__Your assignment__
Scan the data below for lines holding the word "agent", and copy each line found.
┄┄┄┄┄┄
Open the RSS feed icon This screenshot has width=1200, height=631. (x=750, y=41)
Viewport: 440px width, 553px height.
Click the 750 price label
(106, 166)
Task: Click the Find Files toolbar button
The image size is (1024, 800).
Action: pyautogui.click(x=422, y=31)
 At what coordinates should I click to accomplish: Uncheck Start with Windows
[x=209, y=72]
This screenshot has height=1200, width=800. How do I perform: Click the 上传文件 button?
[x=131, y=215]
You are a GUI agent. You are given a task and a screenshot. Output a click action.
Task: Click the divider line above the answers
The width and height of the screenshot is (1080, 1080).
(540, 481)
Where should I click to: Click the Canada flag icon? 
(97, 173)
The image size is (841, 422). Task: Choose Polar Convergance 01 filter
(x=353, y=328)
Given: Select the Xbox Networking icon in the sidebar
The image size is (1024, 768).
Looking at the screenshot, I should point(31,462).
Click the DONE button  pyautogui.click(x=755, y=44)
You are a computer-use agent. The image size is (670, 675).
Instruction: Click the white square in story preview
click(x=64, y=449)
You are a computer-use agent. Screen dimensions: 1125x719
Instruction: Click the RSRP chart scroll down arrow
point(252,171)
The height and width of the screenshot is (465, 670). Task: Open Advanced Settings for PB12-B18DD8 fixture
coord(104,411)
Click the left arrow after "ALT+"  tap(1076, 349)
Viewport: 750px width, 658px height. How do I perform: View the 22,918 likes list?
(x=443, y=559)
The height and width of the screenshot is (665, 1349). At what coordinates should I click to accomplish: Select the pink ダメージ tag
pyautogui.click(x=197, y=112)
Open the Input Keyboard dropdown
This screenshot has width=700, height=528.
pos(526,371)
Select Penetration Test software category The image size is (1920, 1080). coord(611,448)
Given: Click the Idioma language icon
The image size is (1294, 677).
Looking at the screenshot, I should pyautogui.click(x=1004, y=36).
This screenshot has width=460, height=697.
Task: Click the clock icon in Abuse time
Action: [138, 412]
┄┄┄┄┄┄
__Response area__
You are a GUI agent. You are given a task and a screenshot. Output a click action.
You are a computer-use agent. The image size is (670, 675).
You are a computer-use agent. Screen dimensions: 1125x719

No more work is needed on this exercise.